It feels as if the nausea is finally lifting. Mum and I walked to Santa Monica via the Venice canals and I still had the nagging need to pee all day, but no nausea. After a sumptuous Mexican lunch, I suddenly felt as if I was being tortured into staying awake after days on end of being awake. It’s a really unpleasant feeling. I thought perhaps of going to the new library and closing my eyes there with mum on ha74nd to stop one of the guards stirring me to consciousness as they do with students who have fallen asleep over their books, but all the would-be beds had already been taken. Jason picked us up, we returned home and I finally got the sleep I’d been craving since lunch. It has an almost ferocious quality to it, the need to sleep. When I awoke, the nausea was back with a vengeance and dinner was out, and I could see then a direct correlation between tiredness and nausea, to be avoided!
Mum is with my auntie Angie for a few days so I’m taking a few minutes to write. I’ll need to book an appointment with Dr Sam whom I haven’t seen since the beta test, for next week. Hopefully he’ll sign me off all the meds and as a patient. Our 5 little embryos are still safely ensconced in his cryopreservation care, on a ski holiday.

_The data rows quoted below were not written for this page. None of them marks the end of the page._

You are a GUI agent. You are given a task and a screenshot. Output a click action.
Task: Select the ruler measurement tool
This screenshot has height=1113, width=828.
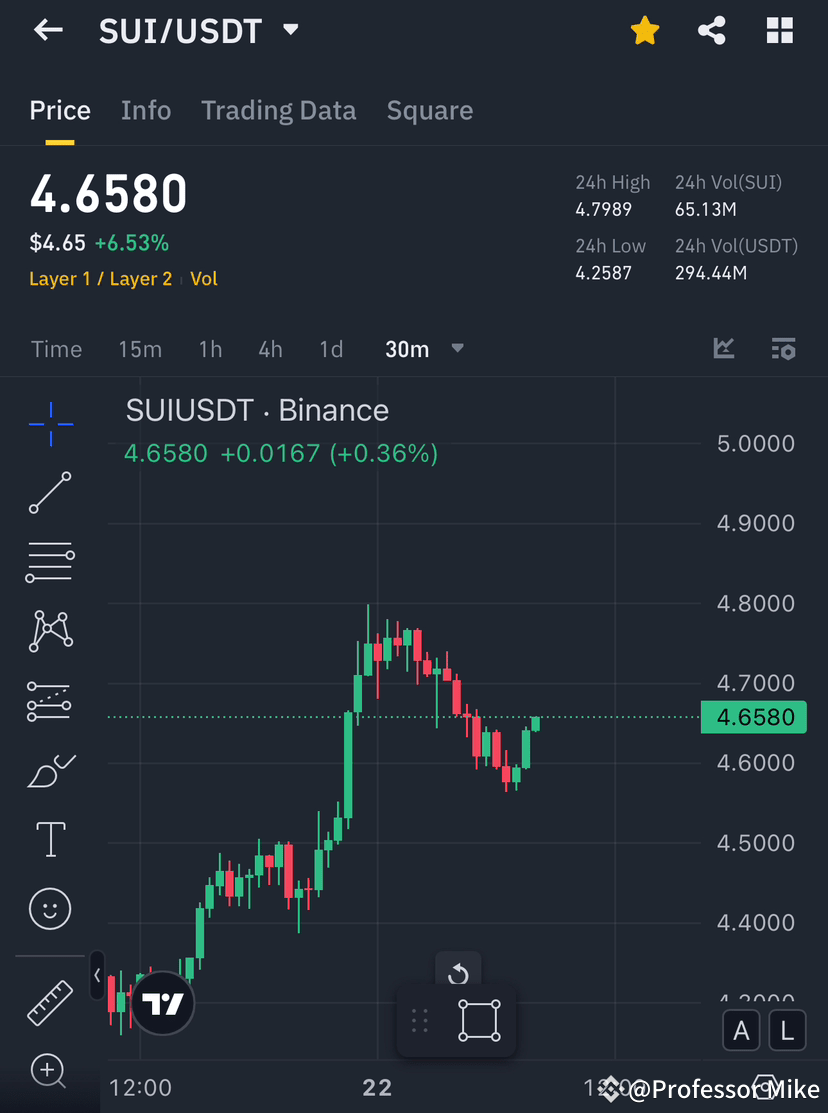(x=50, y=1003)
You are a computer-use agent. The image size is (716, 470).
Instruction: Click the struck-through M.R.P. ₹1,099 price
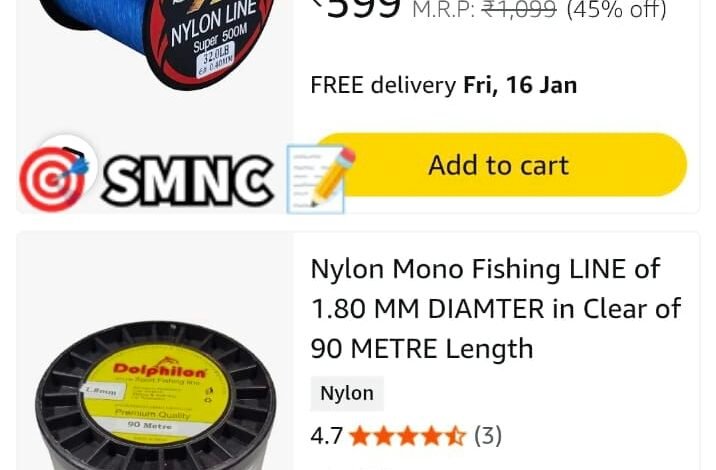coord(484,9)
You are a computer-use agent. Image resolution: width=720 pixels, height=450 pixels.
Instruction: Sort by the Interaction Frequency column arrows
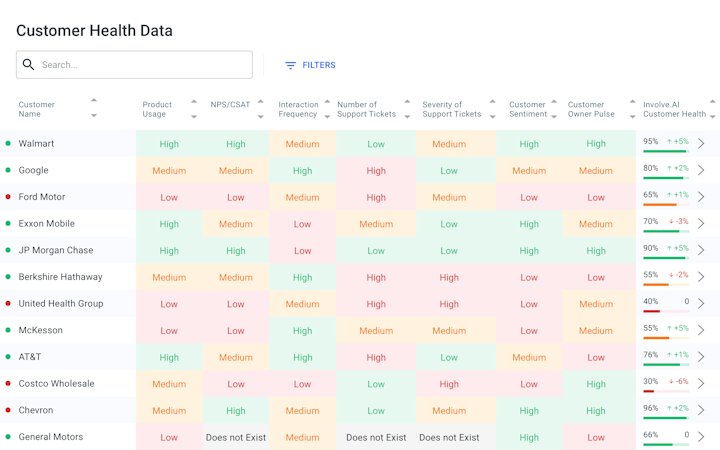tap(327, 109)
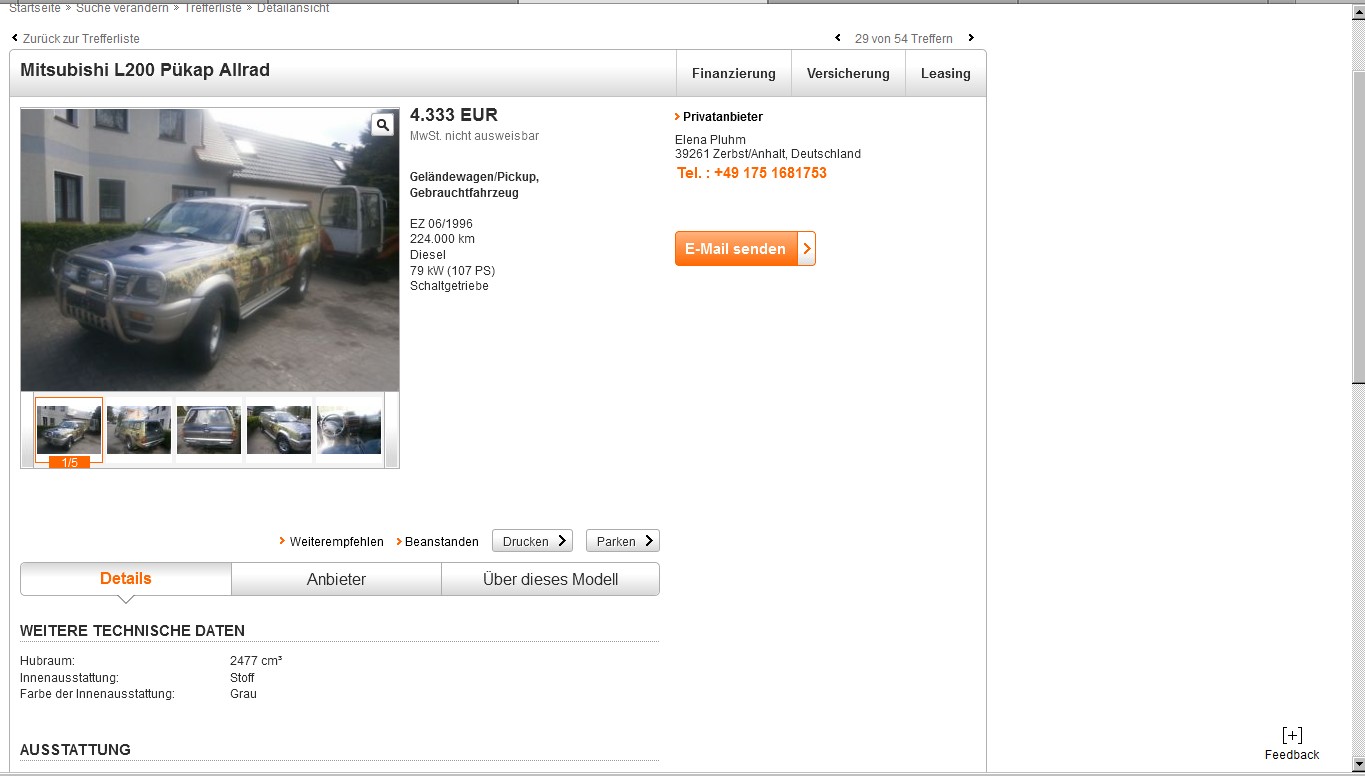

After hearing of Lissie Cawood’s desperately sad news regarding the Downs Syndrome diagnosis and her subsequent termination today, it forces us even more to make the terrifying decision. I’m just not clear which road to take and need some guidance. We really value our baby as a blessing, a miracle born of 6 long years of surgery and treatment, and I can’t imagine we would intervene if there was a significant problem. But then I just don’t know how my friend felt when the amniocentesis result came through. Who can possibly know beforehand?